With that enabled, ZFS will keep a snapshot for the latest 4 15-minute, 24 hourly, 7 daily, 4 weekly and 12 monthly snapshots.

On Demand EC2 Instance for Backups

Now that we've demonstrated how to setup snapshotting, we need to tackle the problem of replicating those snapshots somewhere so we can have real backups. For that I use one of my favorite little tools: lazyssh. Its humble description betrays little information at its true usefulness. The description is simply: A jump-host SSH server that starts machines on-demand. What it enables is pretty magical. It essentially lets you run arbitrary code when something SSHs through the jump-host.

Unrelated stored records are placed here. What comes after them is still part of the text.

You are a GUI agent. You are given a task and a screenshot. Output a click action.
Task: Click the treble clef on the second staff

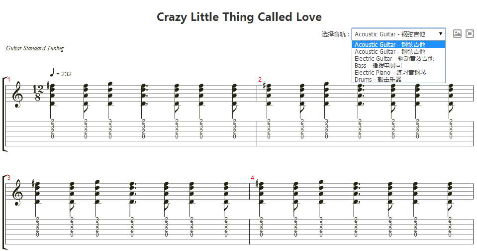(18, 193)
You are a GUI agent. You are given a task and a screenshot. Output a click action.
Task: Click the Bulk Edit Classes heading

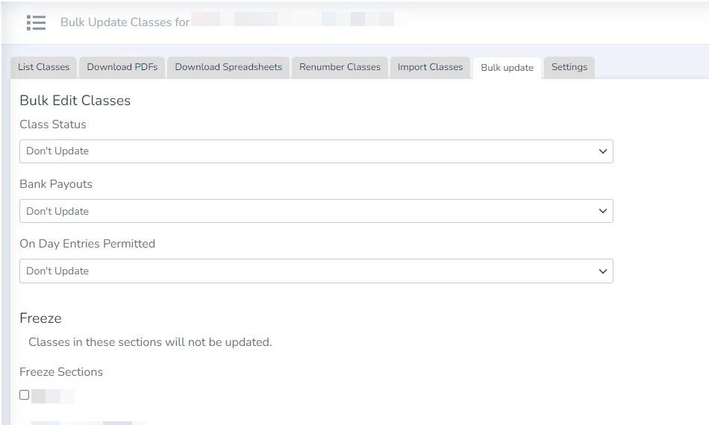75,101
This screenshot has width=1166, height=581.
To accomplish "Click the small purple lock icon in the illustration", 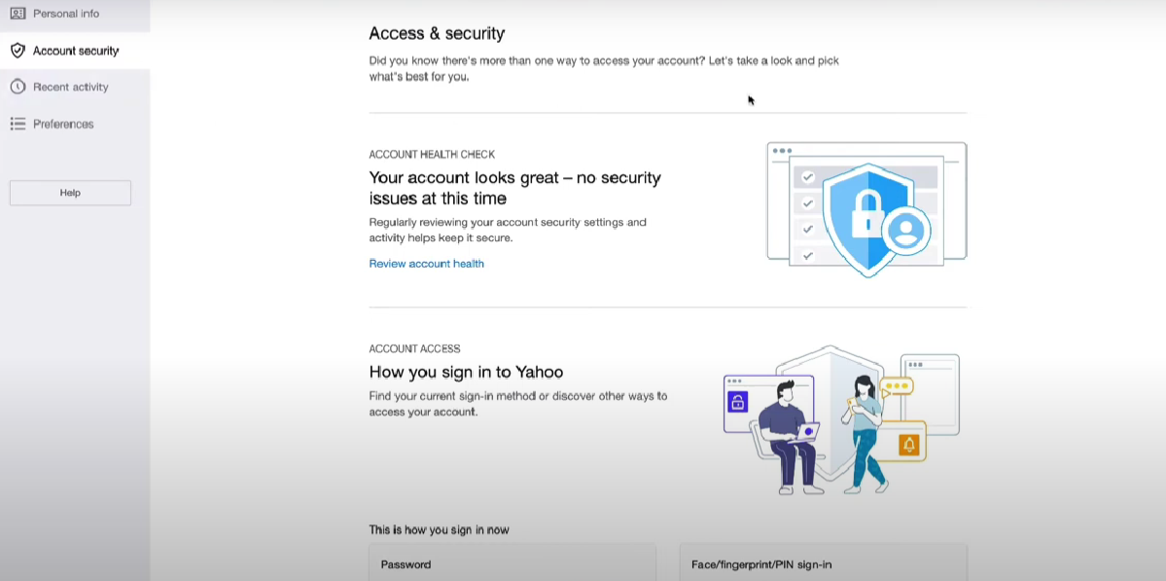I will tap(739, 401).
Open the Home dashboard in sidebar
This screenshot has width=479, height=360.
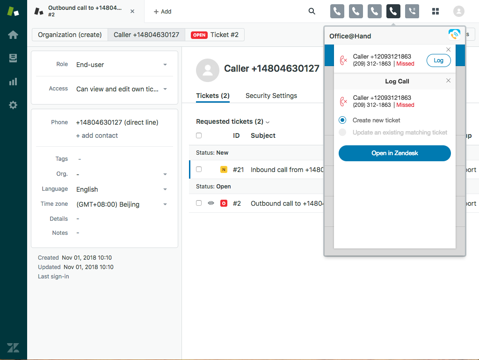[x=13, y=35]
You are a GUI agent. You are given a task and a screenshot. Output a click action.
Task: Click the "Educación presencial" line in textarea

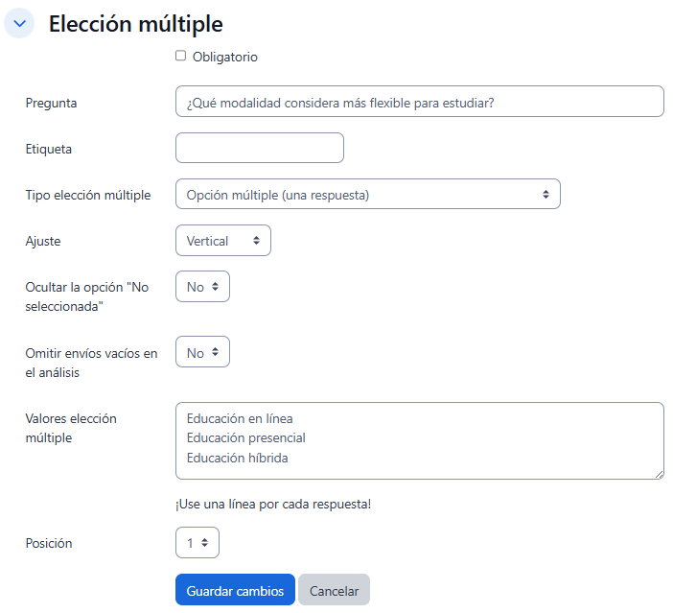pyautogui.click(x=246, y=438)
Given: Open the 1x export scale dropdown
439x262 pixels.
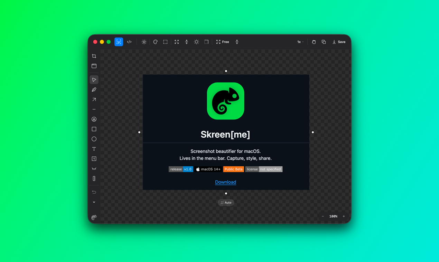Looking at the screenshot, I should pos(300,41).
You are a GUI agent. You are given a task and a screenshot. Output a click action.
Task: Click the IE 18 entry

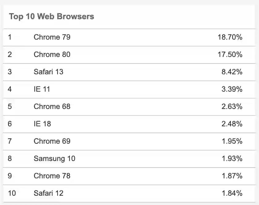[42, 124]
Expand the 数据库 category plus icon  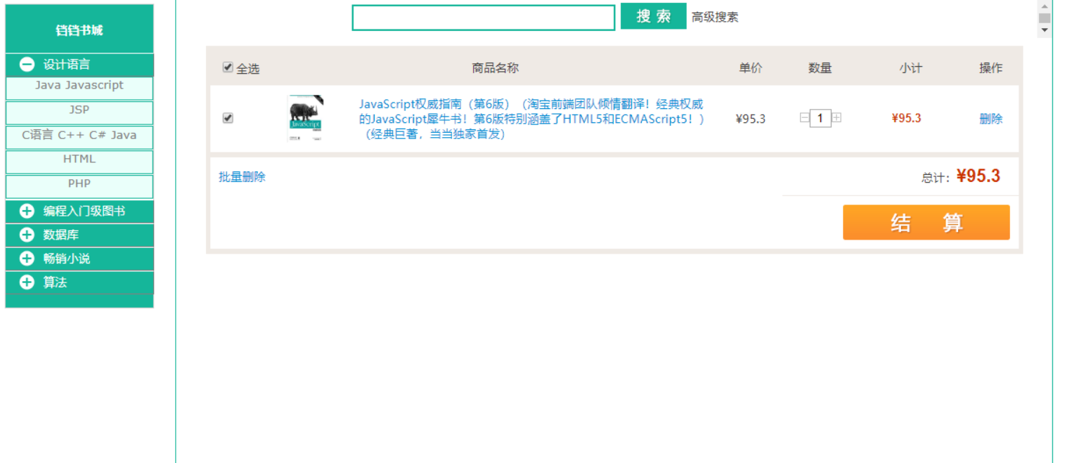click(x=27, y=235)
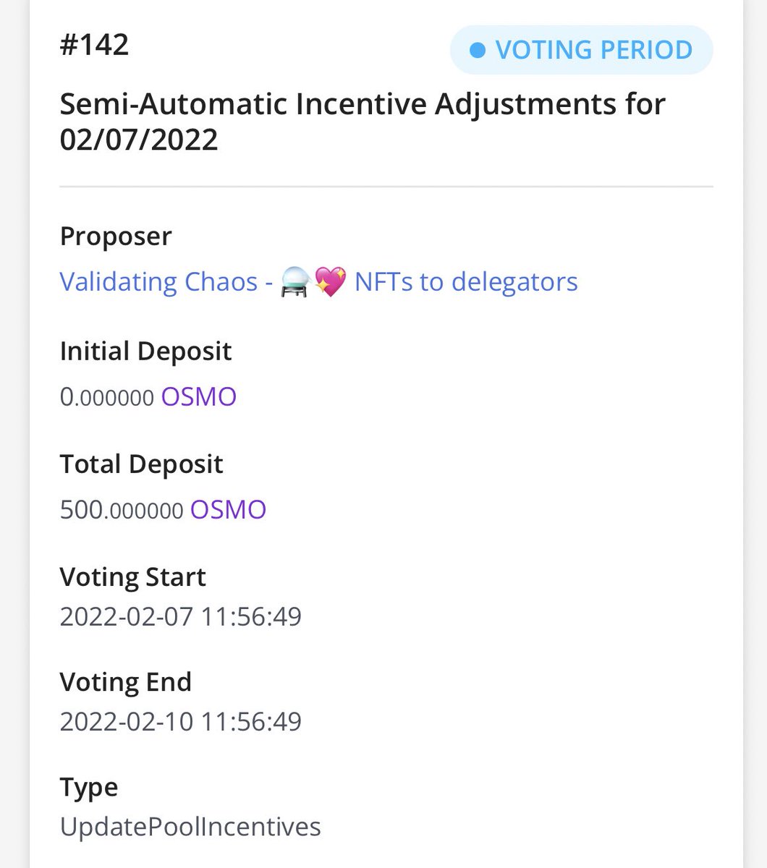Open the Validating Chaos proposer link
This screenshot has height=868, width=767.
[158, 282]
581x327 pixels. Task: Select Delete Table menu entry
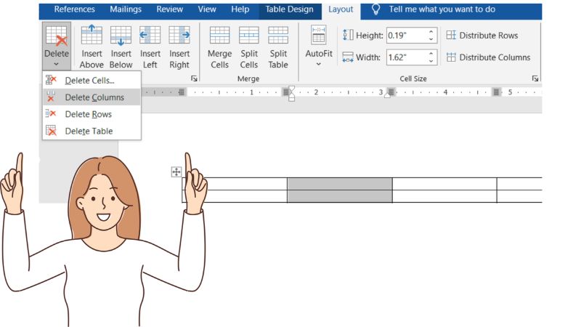pyautogui.click(x=89, y=131)
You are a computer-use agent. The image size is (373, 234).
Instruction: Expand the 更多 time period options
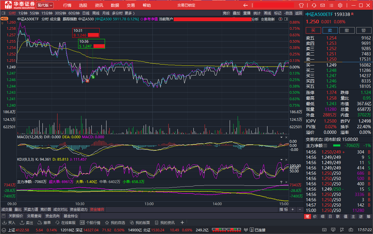[x=129, y=13]

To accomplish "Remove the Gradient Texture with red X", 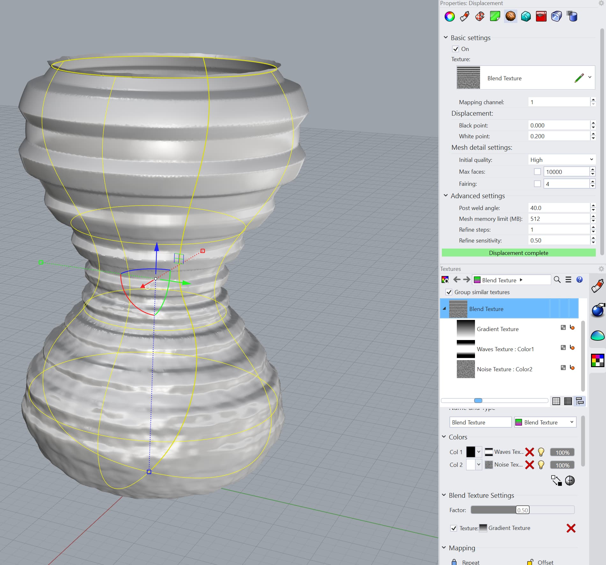I will click(x=571, y=528).
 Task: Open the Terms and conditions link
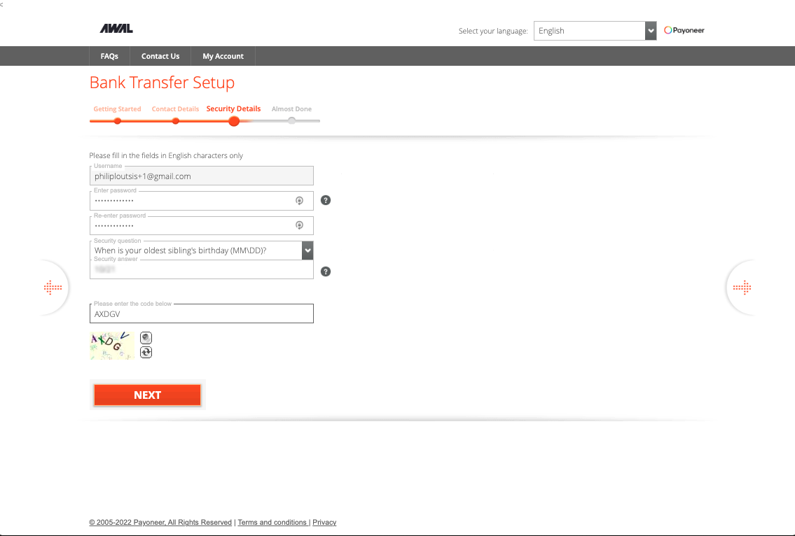(272, 523)
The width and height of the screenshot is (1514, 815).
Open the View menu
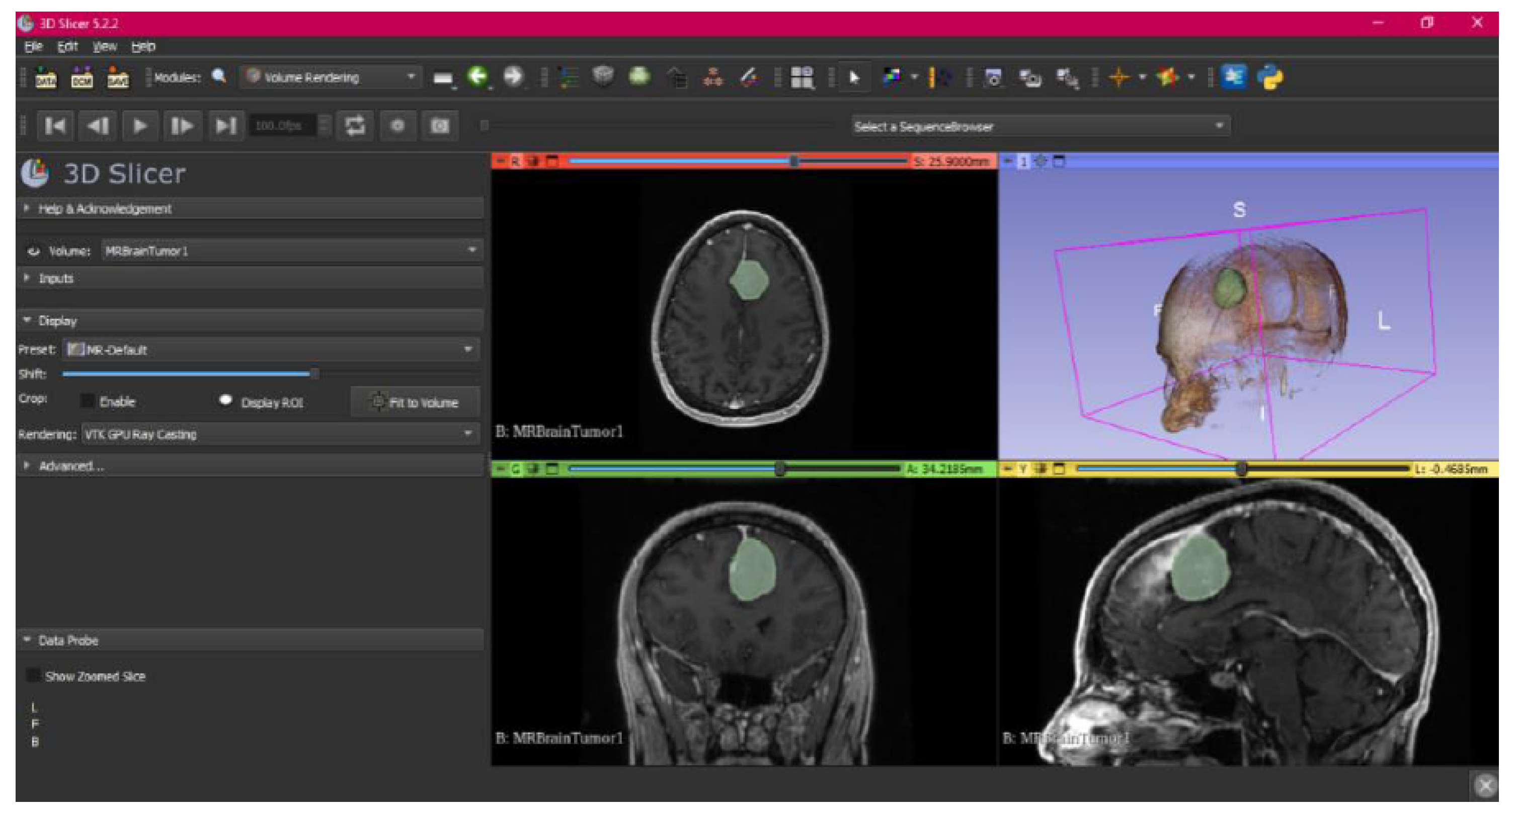tap(104, 46)
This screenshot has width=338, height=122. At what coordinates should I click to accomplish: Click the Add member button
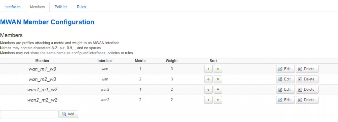pyautogui.click(x=69, y=114)
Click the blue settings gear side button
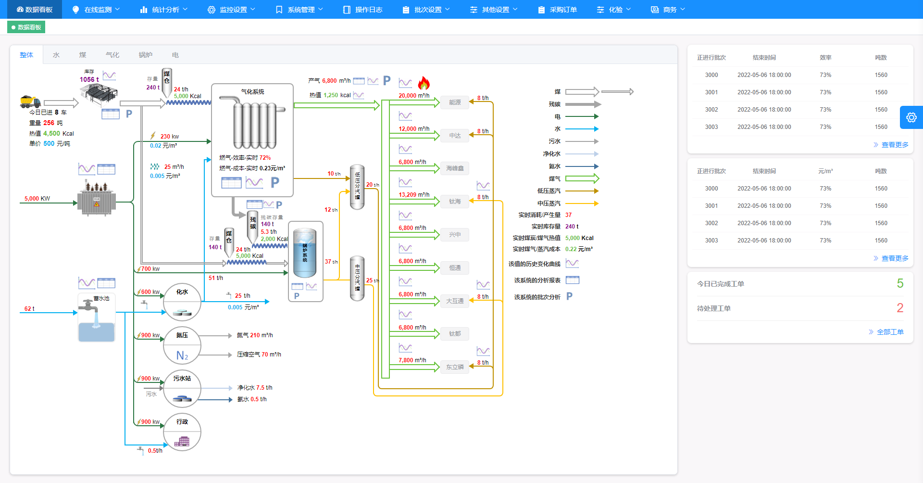The width and height of the screenshot is (923, 483). pos(911,117)
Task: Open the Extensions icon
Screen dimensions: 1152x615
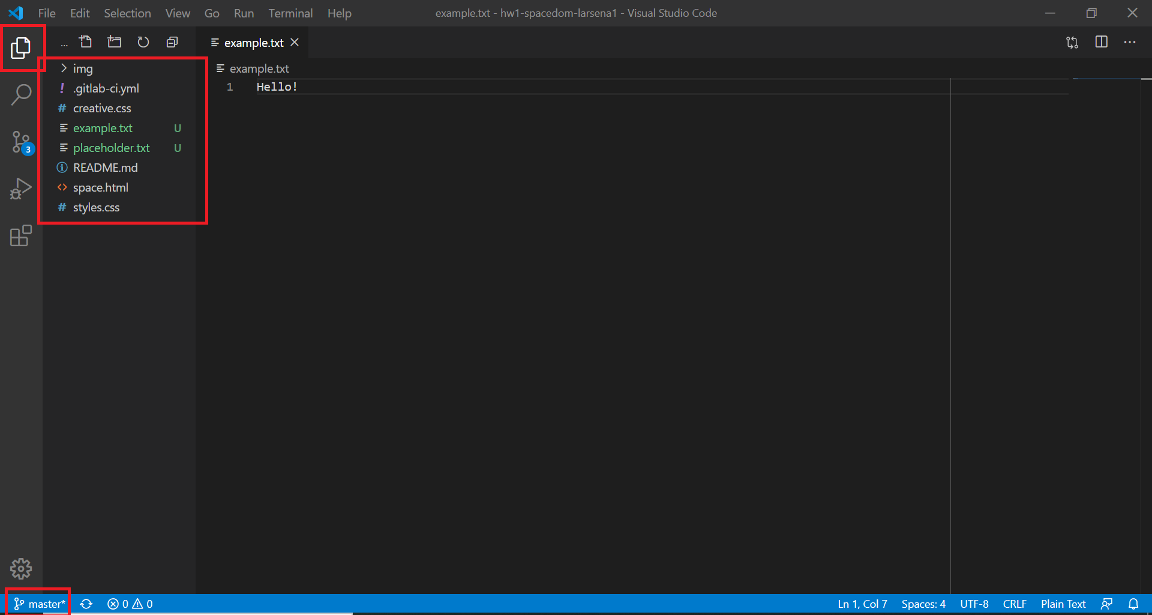Action: tap(22, 236)
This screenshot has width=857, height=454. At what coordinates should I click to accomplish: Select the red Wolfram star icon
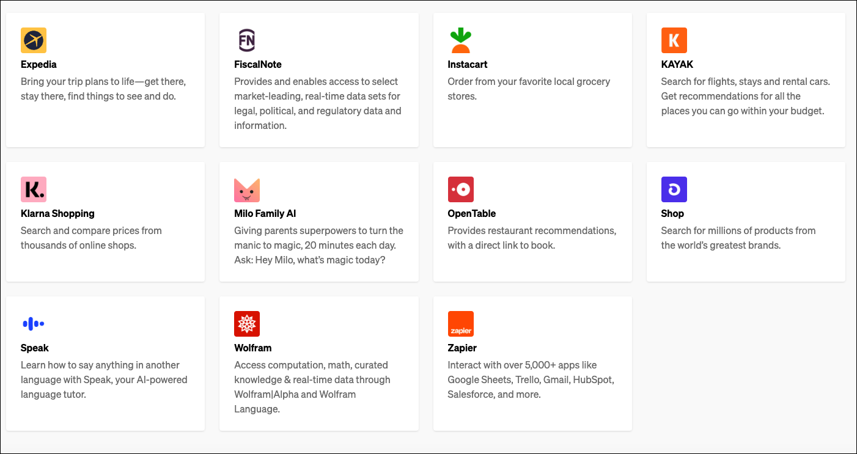pyautogui.click(x=247, y=324)
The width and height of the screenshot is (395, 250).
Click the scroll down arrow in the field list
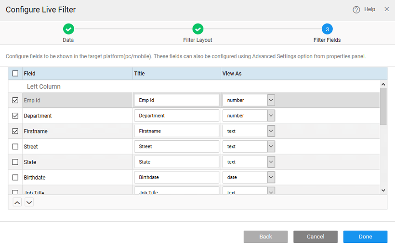383,190
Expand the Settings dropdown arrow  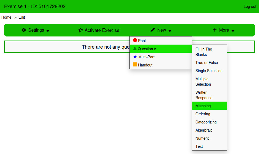pos(48,31)
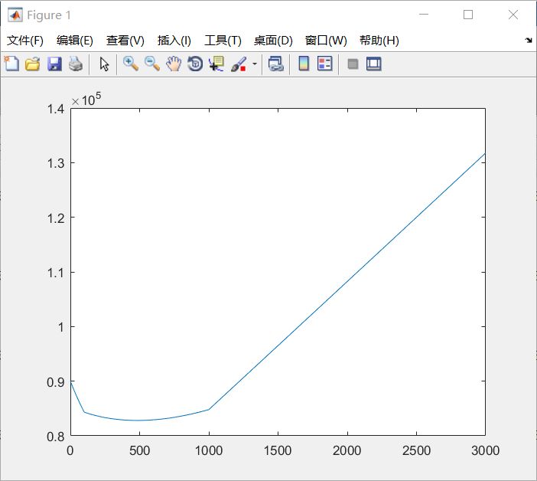Viewport: 537px width, 481px height.
Task: Click the Brush data paintbrush icon
Action: pos(239,64)
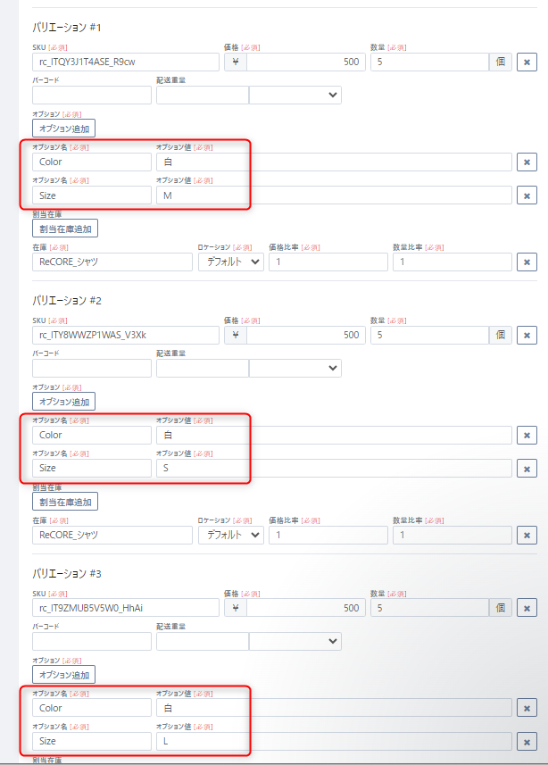Open the location dropdown in Variation #2
The image size is (548, 765).
click(x=230, y=535)
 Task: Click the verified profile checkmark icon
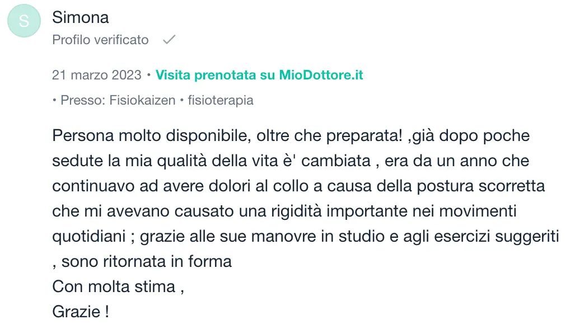(169, 40)
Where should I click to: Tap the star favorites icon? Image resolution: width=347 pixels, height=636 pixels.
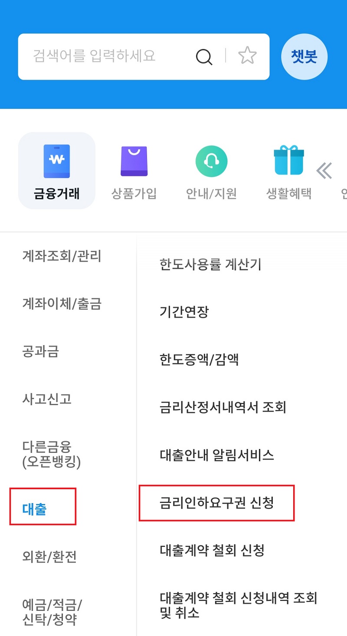[x=247, y=56]
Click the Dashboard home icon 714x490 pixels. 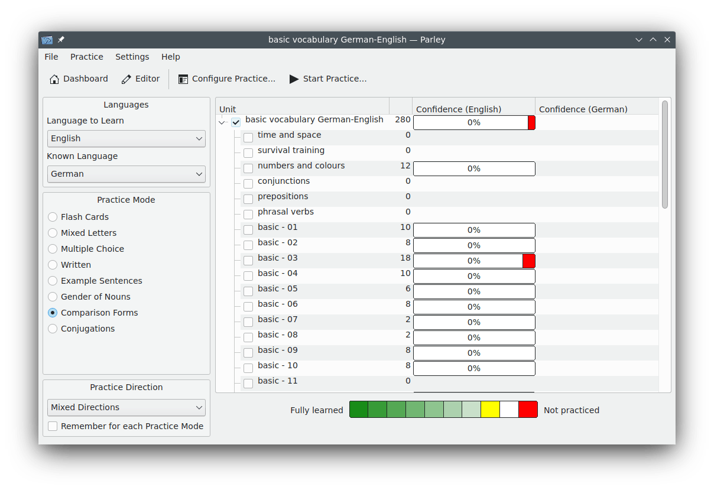(x=54, y=79)
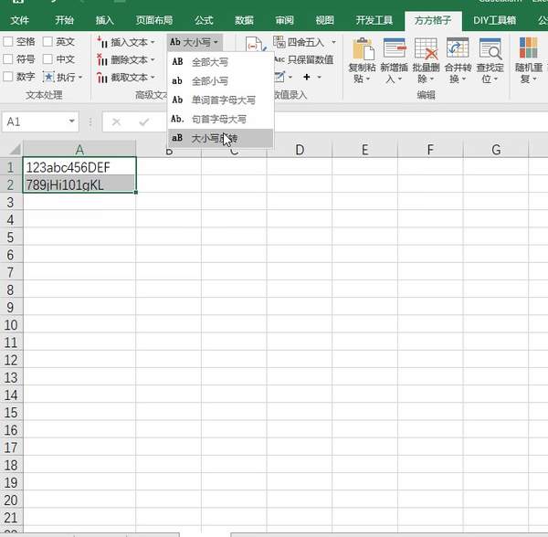
Task: Switch to the 页面布局 ribbon tab
Action: [x=153, y=19]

Let's take the classic ZFS replication example from the docs: host1# zfs send tank/dana@snap1 | ssh host2 zfs recv newtank/dana. This command copies a snapshot from a machine named host1 to another machine named host2 over SSH. Simple and secure backups. But it relies on host2 being available. With lazyssh we can make host2 only exist when needed. host2 would start when the ssh command is invoked and terminated when the ssh command finishes. The command with lazyssh would look something like this (assuming you have a lazyssh target in your .ssh/config as explained in the docs):

host1# zfs send tank/dana@snap1 | ssh -J lazyssh host2 zfs recv newtank/dana

Note the only difference is the -J lazyssh.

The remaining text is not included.